Yayu Jamu
Posted by orange lover! , 2012/04/21 18.47
Sampai
saat ini saya nggak tahu siapa namanya. Dari saya duduk di bangku TK, saya
hanya memanggilnya Yayu Jamu. Saya nggak berani untuk menanyakan namanya. Yang
saya tahu, dia adalah seorang wanita yang berprofesi sebagai penjual jamu yang
masih mempertahankan minuman tradisional tersebut. Kulitnya legam, mungkin
terlalu sering berada di bawah sinar matahari, giginya rapi, badannya kurus
namun kuat menopang bakul jamu yang pasti tidak ringan. Walaupun tidak sedikit
orang-orang yang suka minum jamu, nyatanya dia masih bertahan sampai sekarang. Tenang
saja, Yu. Saya adalah pelanggan setiamu. :D
Yayu Jamu
mempunyai peran dalam keluarga saya, apalagi dulu ketika saya dan adik tidak
mau makan. Saya masih ingat, pas masih kecil,
saya sempat memiliki nafsu makan yang kurang. Itu saat pertama kalinya
saya bertemu Yayu, di rumah saya saat di Rawa Lumbu dan sampai sekarang pun
saat rumah saya pindah agak jauh dari sana, Yayu masih mampir ke rumah untuk
menawarkan minum jamu. Masa kini, pedagang jamu tidak banyak lagi yang memakai
kain larik batik, berkonde dan berbakul kayu. Kebanyakan dari mereka memakai
celana panjang, rok panjang, dan bersepeda bahkan bersepeda motor. Namun, Yayu
Jamu masih bertahan. Saat berdagang, dia memakai kain larik batik, kebaya dan
berkonde serta membawa berbakul kayu. Tapi sayangnya, kini Yayu tak
memperlihatkan gulungan rambutnya. Dia kini memakai kerudung dan tak berkebaya
lagi. Untungnya, rasa jamunya tidak berubah. Tetap kental. Rasa beras kencur
maupun kunyitnya sangat terasa. Sampai sekarang, saya tidak mau minum jamu
kalau yang jualan bukan Yayu ataupun anaknya sekalipun.
“Yu, si Ika nggak
mau makan tuh. Dicekokin aja ya.”
ujar Ibu kepada Yayu saat mampir ke rumah.
Saat itu, saya
yang masih berumur sekitar 6 tahunan, menganggap bahwa dicekokin adalah suatu sogokan atau rayuan agar saya mau makan
kembali. Maka, ketika dipanggil Yayu untuk duduk dipangkuannya, saya menerima
ajakan tersebut. Tetapi ternyata, Yayu memaksa saya untuk minum jamu penambah
nafsu makan yang pahit. Alhasil, saya pun menangis sekencang-kencangnya.

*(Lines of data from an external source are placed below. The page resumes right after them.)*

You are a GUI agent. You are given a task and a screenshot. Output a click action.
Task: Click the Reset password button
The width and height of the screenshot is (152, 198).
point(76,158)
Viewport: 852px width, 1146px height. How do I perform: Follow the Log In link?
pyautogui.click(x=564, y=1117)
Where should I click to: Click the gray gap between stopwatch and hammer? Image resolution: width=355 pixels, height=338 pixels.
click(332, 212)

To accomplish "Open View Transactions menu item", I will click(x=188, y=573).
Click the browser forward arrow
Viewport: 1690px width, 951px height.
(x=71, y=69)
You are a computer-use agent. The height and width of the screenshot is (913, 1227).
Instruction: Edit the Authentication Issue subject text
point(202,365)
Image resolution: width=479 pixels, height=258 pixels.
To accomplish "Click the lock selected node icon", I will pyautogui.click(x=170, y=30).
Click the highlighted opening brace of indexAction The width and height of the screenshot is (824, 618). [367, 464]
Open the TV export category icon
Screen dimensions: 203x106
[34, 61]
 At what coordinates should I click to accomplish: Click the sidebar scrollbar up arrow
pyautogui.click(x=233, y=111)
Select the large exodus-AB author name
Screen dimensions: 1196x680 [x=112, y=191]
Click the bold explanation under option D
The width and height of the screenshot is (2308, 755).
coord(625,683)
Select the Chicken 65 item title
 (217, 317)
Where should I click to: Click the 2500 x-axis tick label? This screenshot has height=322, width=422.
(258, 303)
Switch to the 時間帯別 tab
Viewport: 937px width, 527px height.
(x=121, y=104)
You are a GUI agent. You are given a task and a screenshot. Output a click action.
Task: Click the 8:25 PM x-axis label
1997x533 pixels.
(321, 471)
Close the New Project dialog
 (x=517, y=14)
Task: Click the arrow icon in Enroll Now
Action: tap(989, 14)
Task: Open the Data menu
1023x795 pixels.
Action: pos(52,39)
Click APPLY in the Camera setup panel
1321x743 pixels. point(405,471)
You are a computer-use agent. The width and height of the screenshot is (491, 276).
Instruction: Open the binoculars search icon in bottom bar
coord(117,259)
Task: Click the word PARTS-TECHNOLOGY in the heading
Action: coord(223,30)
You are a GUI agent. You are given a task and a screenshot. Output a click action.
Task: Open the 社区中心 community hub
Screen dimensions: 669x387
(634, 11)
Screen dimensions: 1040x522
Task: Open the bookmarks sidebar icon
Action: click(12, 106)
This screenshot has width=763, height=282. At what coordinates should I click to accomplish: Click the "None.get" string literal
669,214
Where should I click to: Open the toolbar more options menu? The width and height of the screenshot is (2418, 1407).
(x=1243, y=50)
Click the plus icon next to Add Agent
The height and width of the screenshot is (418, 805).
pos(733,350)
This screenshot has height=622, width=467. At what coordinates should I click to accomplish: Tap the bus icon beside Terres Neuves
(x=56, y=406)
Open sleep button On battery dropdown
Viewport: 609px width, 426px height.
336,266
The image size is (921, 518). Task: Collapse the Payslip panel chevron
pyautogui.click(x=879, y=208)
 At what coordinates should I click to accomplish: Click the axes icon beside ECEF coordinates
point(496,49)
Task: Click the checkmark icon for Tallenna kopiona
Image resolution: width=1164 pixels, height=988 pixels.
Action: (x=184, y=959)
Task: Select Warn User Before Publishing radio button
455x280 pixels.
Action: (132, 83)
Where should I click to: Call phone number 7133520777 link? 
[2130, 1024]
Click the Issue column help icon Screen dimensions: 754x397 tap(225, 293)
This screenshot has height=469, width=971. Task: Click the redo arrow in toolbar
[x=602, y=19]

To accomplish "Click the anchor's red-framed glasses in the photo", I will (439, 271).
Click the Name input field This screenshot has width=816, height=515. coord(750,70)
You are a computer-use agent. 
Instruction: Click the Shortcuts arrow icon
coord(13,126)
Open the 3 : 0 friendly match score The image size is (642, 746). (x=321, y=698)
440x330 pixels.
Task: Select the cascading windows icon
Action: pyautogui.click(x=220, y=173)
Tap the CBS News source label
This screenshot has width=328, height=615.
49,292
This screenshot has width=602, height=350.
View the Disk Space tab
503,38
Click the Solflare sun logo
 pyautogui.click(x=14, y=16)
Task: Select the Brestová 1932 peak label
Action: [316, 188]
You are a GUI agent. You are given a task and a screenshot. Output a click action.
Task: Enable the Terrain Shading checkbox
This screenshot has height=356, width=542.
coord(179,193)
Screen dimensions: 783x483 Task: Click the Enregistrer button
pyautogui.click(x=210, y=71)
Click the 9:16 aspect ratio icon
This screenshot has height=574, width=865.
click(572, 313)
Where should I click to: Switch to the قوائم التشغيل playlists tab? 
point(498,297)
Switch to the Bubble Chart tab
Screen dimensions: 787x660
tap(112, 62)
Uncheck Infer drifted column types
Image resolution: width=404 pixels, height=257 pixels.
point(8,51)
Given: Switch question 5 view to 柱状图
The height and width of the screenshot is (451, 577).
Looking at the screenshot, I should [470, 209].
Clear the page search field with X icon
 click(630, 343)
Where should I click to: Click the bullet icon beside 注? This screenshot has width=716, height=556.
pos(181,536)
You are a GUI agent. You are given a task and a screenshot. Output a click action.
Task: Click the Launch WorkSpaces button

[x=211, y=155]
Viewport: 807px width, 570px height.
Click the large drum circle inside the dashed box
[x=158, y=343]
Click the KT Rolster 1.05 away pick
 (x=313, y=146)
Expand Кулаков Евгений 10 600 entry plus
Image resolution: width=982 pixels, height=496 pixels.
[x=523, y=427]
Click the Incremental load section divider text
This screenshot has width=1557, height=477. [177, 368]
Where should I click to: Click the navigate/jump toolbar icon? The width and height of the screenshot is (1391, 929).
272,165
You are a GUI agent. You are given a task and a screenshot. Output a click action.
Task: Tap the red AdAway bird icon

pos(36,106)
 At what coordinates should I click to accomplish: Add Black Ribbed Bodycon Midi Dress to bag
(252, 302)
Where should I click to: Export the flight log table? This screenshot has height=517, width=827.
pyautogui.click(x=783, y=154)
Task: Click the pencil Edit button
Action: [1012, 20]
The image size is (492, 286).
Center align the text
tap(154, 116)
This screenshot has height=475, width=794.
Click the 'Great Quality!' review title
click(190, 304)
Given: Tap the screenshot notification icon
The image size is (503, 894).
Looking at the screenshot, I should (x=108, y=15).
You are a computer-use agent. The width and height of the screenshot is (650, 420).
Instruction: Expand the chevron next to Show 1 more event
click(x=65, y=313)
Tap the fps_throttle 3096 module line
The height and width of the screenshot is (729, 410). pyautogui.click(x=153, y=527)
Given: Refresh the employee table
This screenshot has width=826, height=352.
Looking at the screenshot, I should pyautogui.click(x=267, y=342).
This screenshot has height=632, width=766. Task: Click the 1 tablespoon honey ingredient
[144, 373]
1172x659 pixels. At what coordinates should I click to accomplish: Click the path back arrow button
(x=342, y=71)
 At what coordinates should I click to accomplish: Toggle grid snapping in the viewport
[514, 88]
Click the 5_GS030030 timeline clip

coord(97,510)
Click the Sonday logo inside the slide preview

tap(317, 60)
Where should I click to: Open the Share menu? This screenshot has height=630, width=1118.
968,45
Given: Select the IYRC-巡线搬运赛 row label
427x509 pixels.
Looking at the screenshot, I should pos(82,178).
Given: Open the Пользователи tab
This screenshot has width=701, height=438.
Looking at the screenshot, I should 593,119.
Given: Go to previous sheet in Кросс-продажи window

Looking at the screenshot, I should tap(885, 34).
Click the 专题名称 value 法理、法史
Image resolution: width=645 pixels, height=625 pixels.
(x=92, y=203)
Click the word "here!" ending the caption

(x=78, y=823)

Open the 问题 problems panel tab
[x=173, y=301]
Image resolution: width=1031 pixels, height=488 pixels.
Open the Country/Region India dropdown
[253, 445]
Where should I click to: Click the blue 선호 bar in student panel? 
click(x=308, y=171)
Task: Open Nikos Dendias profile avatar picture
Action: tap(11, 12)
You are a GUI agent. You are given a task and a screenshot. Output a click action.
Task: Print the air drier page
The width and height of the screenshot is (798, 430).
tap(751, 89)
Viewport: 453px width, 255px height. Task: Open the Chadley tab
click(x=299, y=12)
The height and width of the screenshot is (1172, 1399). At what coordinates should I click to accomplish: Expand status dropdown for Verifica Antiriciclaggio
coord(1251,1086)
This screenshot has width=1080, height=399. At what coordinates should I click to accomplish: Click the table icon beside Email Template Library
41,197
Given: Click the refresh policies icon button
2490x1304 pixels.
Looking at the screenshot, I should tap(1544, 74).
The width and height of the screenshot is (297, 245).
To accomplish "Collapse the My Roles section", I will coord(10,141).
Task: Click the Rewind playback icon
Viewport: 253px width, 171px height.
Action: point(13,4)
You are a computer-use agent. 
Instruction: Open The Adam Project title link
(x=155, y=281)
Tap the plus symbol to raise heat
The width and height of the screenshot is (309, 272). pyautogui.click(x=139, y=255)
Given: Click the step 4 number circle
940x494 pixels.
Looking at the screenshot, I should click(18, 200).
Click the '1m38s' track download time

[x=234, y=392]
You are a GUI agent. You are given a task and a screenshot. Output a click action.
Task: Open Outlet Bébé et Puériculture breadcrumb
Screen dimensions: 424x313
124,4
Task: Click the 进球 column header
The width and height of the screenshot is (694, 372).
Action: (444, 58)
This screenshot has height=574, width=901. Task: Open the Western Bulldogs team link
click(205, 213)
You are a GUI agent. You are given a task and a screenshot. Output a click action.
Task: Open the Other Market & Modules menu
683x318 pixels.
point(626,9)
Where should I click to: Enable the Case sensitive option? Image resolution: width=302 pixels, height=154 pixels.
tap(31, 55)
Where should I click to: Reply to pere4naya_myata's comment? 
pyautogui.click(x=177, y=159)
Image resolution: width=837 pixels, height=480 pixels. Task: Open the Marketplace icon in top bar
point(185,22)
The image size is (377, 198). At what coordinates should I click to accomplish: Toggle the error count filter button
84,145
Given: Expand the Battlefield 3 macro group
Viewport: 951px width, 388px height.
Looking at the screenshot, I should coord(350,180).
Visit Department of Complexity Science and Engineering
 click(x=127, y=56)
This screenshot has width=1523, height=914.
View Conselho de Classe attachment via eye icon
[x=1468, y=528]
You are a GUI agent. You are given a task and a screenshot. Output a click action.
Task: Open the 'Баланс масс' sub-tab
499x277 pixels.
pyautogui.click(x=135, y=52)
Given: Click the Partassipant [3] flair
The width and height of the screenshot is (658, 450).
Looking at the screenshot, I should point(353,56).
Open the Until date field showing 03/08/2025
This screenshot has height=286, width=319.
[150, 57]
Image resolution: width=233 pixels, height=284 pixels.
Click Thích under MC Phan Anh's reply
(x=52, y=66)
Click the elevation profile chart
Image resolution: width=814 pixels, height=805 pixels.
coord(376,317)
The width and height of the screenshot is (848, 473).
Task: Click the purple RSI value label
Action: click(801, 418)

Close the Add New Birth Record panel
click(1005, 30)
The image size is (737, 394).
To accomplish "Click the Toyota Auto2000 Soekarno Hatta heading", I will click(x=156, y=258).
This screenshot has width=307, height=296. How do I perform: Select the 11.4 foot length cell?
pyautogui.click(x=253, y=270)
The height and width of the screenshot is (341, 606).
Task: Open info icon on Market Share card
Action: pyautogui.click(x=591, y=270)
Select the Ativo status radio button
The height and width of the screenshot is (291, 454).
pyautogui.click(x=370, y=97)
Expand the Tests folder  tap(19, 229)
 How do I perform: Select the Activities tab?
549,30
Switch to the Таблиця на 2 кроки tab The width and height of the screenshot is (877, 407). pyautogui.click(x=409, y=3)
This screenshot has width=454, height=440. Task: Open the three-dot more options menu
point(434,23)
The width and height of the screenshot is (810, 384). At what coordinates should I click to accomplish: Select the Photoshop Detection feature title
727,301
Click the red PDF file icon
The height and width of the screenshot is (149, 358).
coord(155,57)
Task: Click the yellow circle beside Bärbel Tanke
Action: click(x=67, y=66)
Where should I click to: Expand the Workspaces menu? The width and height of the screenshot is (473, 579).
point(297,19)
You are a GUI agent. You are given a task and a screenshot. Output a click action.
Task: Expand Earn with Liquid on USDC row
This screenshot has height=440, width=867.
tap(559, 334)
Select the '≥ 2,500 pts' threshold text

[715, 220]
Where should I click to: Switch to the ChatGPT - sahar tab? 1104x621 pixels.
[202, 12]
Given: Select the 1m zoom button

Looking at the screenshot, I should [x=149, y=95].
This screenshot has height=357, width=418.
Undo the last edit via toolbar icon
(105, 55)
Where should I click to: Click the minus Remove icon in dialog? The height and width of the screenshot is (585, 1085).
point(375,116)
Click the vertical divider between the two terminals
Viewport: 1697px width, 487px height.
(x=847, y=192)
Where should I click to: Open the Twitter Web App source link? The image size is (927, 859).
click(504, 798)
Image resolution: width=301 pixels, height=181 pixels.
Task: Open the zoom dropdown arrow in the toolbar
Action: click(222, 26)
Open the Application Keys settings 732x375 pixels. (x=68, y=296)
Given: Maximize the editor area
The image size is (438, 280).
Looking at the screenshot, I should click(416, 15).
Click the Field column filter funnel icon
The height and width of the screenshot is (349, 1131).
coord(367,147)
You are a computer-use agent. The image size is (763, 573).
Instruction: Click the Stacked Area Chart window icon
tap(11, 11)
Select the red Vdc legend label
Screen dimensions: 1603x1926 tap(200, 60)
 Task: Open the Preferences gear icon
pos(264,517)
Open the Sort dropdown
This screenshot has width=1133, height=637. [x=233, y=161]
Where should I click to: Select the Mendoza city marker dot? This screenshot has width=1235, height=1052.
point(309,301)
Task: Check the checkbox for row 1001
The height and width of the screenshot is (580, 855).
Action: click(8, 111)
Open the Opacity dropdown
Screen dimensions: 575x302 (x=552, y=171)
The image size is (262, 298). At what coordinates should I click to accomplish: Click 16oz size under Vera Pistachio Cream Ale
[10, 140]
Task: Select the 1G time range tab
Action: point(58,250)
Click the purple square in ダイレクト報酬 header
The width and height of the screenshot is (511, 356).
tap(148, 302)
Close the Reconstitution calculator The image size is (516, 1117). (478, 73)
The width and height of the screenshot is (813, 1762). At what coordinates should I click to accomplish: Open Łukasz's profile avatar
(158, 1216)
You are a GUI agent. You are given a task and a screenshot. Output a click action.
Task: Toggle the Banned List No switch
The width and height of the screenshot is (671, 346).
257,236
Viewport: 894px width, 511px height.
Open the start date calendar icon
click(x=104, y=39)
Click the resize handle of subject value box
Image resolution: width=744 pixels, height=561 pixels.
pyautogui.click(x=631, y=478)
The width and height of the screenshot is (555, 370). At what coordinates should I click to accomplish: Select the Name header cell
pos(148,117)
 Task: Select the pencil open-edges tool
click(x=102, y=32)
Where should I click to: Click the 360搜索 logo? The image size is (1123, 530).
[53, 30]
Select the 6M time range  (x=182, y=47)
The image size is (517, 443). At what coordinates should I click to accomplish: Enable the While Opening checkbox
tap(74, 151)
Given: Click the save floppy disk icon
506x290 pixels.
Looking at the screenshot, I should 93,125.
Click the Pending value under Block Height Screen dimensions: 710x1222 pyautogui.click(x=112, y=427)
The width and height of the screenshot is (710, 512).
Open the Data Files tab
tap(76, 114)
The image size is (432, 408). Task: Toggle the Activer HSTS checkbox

Kejadian itu selalu membuat saya senyum-senyum sendiri. Ajaibnya, setelah saya dicekokin sama Yayu, nafsu makan saya
kembali lagi dan makan dengan porsi agak bertambah (atau mungkin saya yang
nggak mau dicekokin lagi ya?). Yayu hebat!
Tadi pagi, Yayu
mampir ke rumah seperti biasa setiap Sabtu dan Minggu. Setelah memanggil Ibu dengan sedikit
berteriak, “BU, JAMU NGGAAAAAKK?!”, lalu disambut dengan jawaban, “MINUM
YUUUU!” dari dalam rumah, dia membuka pintu gerbang rumah dan meletakkan
bakulnya. Saya sengaja mengambil gambarnya saat itu dan mengucapkan selamat
Hari Kartini ke Yayu. Dia senyum-senyum aja. Dia merupakan wanita yang hebat.
Saya bisa membayangkan seorang wanita, dengan stamina yang penuh, setiap hari menjajakan
dagangannya dengan sebuah bakul. Walaupun saya tahu kalau pekerjaan tersebut
sangat melelahkan, namun tidak ada raut wajah lelah yang Yayu tunjukkan ke
pelanggannya. Saya selalu berujar dalam hati, ‘Apa kabar pinggangnya Yayu?’
namun dengan melihat Yayu, saya mendapatkan jawaban bahwa dia baik-baik saja.